10 August 2007 12 comments Python
From the doc string:
A very spartan attempt of a script that converts HTML to plaintext. The original use for this little script was when I send HTML emails out I also wanted to send a plaintext version of the HTML email as multipart. Instead of having two methods for generating the text I decided to focus on the HTML part first and foremost (considering that a large majority of people don't have a problem with HTML emails) and make the fallback (plaintext) created on the fly. This little script takes a chunk of HTML and strips out everything except the <body> (or an elemeny ID) and inside that chunk it makes certain conversions such as replacing all hyperlinks with footnotes where the URL is shown at the bottom of the text instead. <strong>words</strong> are converted to *words* and it does a fair attempt of getting the linebreaks right. As a last resort, it strips away all other tags left that couldn't be gracefully replaced with a plaintext equivalent. Thanks for Fredrik Lundh's unescape() function things like: 'Terms &amp; Conditions' is converted to 'Termss & Conditions' It's far from perfect but a good start. It works for me for now.

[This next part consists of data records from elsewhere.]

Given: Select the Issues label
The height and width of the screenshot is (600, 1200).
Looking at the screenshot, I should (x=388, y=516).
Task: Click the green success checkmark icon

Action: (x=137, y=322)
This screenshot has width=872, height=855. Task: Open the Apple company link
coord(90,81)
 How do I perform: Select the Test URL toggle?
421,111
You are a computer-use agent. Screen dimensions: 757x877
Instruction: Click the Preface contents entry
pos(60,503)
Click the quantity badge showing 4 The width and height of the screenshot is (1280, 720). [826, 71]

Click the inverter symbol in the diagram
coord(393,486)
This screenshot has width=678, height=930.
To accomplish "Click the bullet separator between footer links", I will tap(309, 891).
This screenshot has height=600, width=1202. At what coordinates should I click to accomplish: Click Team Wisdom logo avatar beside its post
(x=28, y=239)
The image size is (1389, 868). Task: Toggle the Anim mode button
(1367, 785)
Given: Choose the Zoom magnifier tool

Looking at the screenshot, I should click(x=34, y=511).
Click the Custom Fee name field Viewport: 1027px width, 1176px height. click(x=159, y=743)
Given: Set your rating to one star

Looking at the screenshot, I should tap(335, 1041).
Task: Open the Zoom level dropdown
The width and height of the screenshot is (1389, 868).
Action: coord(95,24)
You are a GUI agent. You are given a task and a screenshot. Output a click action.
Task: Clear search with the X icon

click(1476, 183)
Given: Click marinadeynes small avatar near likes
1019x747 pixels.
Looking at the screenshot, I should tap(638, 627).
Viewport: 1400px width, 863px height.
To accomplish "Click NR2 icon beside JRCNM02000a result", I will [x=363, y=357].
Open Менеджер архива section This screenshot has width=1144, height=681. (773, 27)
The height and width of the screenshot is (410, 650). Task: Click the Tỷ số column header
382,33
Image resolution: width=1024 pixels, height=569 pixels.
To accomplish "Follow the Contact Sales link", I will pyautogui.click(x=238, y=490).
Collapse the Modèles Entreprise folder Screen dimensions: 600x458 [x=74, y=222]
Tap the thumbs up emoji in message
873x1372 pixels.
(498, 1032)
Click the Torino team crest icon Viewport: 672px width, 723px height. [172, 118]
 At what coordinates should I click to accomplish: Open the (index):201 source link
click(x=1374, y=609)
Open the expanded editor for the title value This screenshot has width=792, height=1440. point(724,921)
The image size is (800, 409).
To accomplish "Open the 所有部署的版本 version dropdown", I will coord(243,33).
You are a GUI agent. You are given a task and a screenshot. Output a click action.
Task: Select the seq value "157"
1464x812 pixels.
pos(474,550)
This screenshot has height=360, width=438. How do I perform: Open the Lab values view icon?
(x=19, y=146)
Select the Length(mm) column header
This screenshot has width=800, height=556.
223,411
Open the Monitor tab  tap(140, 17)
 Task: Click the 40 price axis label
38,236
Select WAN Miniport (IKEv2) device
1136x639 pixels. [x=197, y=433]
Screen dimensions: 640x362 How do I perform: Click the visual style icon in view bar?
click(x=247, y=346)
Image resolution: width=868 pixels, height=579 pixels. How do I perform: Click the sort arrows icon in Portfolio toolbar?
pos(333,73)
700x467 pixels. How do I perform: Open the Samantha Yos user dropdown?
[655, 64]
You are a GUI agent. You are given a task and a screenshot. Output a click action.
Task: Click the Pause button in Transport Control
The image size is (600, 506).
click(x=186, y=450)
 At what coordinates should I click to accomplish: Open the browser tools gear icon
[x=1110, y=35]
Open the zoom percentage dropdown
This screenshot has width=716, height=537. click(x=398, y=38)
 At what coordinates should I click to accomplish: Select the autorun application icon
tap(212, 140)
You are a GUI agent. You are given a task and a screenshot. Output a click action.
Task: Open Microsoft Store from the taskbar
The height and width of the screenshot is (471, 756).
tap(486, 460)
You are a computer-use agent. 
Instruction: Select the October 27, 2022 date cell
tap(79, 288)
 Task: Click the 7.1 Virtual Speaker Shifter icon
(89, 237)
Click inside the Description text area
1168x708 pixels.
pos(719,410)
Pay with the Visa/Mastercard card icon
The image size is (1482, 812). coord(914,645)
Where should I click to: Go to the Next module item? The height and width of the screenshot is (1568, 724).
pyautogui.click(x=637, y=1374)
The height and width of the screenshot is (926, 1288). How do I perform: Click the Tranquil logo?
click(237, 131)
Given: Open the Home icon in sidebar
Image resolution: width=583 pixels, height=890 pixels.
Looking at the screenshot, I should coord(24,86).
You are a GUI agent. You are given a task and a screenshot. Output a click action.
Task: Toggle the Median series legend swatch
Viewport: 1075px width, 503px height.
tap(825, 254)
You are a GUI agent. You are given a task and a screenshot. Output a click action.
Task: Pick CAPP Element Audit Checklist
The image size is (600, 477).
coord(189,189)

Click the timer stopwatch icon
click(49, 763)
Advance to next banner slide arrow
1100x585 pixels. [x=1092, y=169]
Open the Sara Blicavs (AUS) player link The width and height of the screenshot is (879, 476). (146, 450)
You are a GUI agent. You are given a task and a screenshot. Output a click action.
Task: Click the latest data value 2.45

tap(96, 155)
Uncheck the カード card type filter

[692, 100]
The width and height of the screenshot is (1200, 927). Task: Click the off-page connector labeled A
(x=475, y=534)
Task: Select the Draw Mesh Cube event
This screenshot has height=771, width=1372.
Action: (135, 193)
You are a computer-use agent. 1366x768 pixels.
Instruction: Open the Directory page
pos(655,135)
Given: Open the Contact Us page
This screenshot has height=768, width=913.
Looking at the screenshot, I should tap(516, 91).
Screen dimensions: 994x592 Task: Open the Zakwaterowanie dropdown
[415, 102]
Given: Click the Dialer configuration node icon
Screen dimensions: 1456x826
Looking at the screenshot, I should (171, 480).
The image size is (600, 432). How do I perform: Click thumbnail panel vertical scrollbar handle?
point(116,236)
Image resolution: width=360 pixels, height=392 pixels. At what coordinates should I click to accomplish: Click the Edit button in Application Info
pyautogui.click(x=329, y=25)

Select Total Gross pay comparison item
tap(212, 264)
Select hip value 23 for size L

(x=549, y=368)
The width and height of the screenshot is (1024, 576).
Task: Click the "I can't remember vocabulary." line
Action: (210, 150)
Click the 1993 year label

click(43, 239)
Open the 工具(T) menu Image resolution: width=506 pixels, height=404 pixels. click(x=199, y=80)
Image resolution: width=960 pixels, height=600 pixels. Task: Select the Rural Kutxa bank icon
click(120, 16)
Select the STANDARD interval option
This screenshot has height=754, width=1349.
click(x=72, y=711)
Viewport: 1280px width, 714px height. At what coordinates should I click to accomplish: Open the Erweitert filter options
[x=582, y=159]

Version at the time of writing this: 0.1.
I wouldn't be surprised if I've reinvented the wheel here but I did plenty of searches and couldn't really find anything like this.
Let's run this for a while until I stumble across some bugs or other inconsistencies which I haven't quite done yet. The one thing I'm really unhappy about is the way I extract the body from the BeautifulSoup parse object. I really couldn't find another better way in the few minutes I had to spare on this.
Feel free to comment on things you think are pressing bugs.
You can download the script here html2plaintext.py version 0.1
I should take a second look at Aaron Swartz's html2text.py script the next time I work on this. His script seems a lot more mature and Aaron is brilliant Python developer.